Masih asik membalas pesan dari Heaven sambil menyamankan diri di balik selimut hingga pesan terakhir yang membuat jantung Farrel seakan berhenti berdetak sementara.
“Ayo ke panti.”
Yang dikatakan Heaven.
Baru saja kemarin ia kembali dihadapkan dengan pilihan sulit antara perbedaan pendapatnya dengan Heaven, ternyata Tuhan memberikan balasan yang jauh lebih indah hari ini.

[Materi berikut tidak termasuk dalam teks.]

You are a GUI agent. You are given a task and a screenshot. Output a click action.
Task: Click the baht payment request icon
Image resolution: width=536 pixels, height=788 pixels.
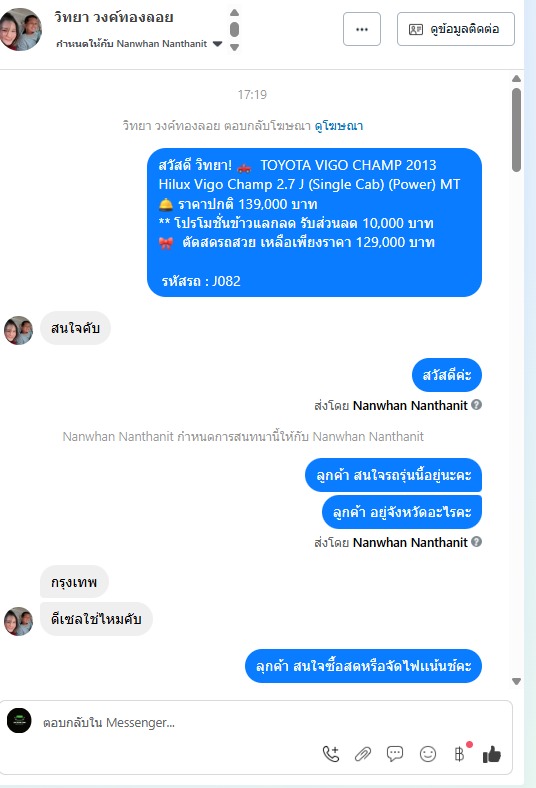coord(459,754)
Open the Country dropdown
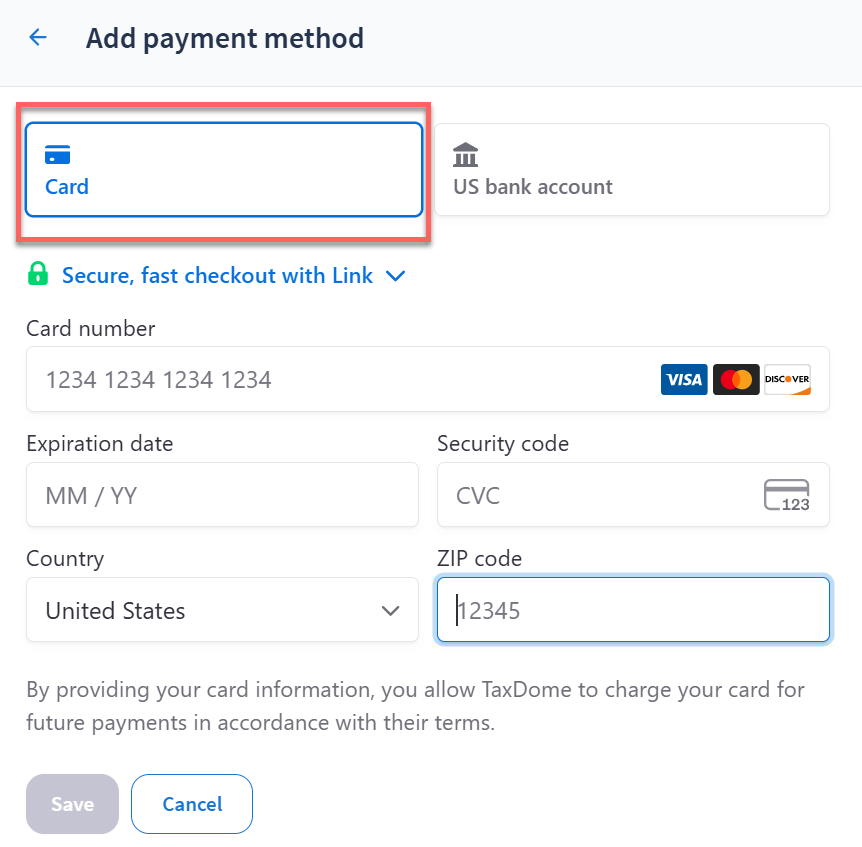This screenshot has width=862, height=847. coord(222,610)
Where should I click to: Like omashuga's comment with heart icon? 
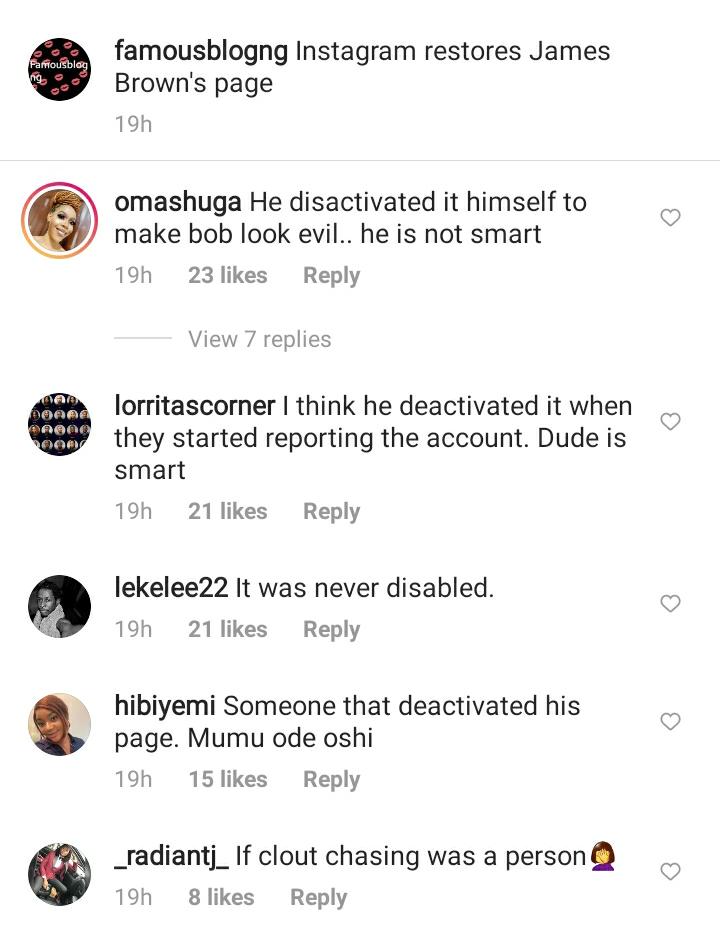[671, 218]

Maka dengan itu, Farrel beranjak secepat mungkin menuju kamar mandi.
—
Kini Farrel sudah berada di depan kos Heaven. Menunggu yang lebih muda mengunci pintu kosnya.
Farrel kembali memeriksa penampilannya di layar gawainya saat mengetahui Heaven berjalan mendekat.
“Udah, udah gantenggg.” goda Heaven saat membuka pintu mobil Farrel.
Setelah Heaven menyamankan posisi duduknya, Farrel meraihkan kepala yang lebih muda untuk ia kecup dahinya sebentar. Cup, “Thank you, Baby.” katanya kemudian menjalankan mobilnya ke panti asuhan.
Selama perjalanan mereka terus membicarakan tentang anak-anak. Entah usia, makanan kesukaan, hobi, bahkan jenis kelamin apa yang akan mereka pilih hari ini.
Hingga akhirnya Farrel menatap Heaven sekilas.
“Aku mau anaknya cowok. Boleh?” katanya sambil membawa tangan Heaven untuk ia kecupi. Tenang, pandangnya masih fokus pada jalanan kok.
“Cowok atau cewek, aku gak masalah. Aku udah ngeyakinin diri aku buat siap sama apapun yang ada di depan aku. Aku gak akan menutup diri aku lagi. But it sounds cool if we have boy. Kita bisa jadi trio!” ucap Heaven sambil bercanda. Tuhan sungguh memberinya keputusan terbaik hari ini, sesuai dengan doanya kemarin malam.
“Kamu pasti udah nyiapin nama buat dia ya?” tanya Heaven.
Farrel tersenyum malu. “Udah, hehehe.” katanya.
“Siapa coba?”
“It's Given.”
“Given Putra Dirgantara.”
“Cool, isnt it?” tanya Farrel sedikit menyombongkan diri.
“That actually.. SLAY!” balas Heaven membuat Farrel tersenyum lebih lebar dari pada sebelumnya.
“Jangan bilang.. Given tuh..”
“Iya. Augie Heaven.” sela Farrel.
Heaven yang mendengar itu pun langsung menggelengkan kepalanya, sedikit tersipu dengan ide tengil Farrel. “Bisa-bisanya dia.” gumamnya tak terdengar oleh Farrel.
“Maaf ya dadakan banget, aku gak tau bakal dibolehin apa gak sama pengurus pantinya kalo kita dadakan gini. I'm so sorry.” ucap Heaven.
“Aku udah sering ngobrol sama Ibu pantinya kalo lagi senggang. Pasti dibolehin.”
Heaven terbelalak mendengar penuturan Farrel.
“DEMI APA KAMU MAIN RAHASIA-RAHASIAAN YA SEKARANG?” ucap Heaven hampir menjewer telinga Farrel karena kesal.
“Cup, cup, Sayang. Marahnya nanti dulu yaaaa? Kita udah sampe.”
“Siap?” tanya Farrel meyakinkan Heaven untuk yang terakhir kali.
“Will never be not ready.” katanya kemudian keduanya bersamaan keluar dari mobil.
Keduanya bersamaan keluar juga dari dunia dan zona nyaman mereka sendiri. Siap menjaga jiwa baru yang akan hidup di tengah-tengah mereka. Siap untuk sama-sama saling membahagiakan, bukan lagi sebagai pasangan tapi sebagai keluarga.